Take the line containing "The height and width of the screenshot is (1000, 488)." as the first and the last line of the records below as the end, and please set down only what lies between them exactly, both ends included.

[Collection entries]
#####
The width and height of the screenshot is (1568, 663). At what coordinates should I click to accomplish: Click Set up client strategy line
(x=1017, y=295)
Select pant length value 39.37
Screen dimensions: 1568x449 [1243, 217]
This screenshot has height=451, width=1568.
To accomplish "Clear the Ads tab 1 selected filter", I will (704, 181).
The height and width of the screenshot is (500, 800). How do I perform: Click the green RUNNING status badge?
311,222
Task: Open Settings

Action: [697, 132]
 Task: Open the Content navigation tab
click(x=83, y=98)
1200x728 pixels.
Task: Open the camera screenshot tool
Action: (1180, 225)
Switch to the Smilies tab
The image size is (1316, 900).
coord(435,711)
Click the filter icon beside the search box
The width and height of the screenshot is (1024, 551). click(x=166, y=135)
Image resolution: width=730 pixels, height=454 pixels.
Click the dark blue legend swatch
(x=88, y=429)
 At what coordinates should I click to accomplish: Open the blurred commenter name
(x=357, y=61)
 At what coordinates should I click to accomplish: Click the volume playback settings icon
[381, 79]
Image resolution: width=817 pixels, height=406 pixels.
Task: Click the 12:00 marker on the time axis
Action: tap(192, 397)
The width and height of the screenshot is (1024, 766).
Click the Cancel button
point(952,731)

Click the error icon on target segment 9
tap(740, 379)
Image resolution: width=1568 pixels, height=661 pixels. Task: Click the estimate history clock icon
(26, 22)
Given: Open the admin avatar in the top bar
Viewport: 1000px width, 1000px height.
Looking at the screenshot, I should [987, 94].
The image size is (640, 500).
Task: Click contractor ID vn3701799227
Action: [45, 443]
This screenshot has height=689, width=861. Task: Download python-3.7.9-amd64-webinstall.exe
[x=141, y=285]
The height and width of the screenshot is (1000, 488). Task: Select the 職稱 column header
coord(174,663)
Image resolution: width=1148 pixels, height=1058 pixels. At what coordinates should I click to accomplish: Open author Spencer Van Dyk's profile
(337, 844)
#####
YOUR SOLUTION:
The height and width of the screenshot is (1000, 488). Task: Select the 職稱 column header
coord(174,663)
Image resolution: width=1148 pixels, height=1058 pixels. At what coordinates should I click to accomplish: Open author Spencer Van Dyk's profile
(337, 844)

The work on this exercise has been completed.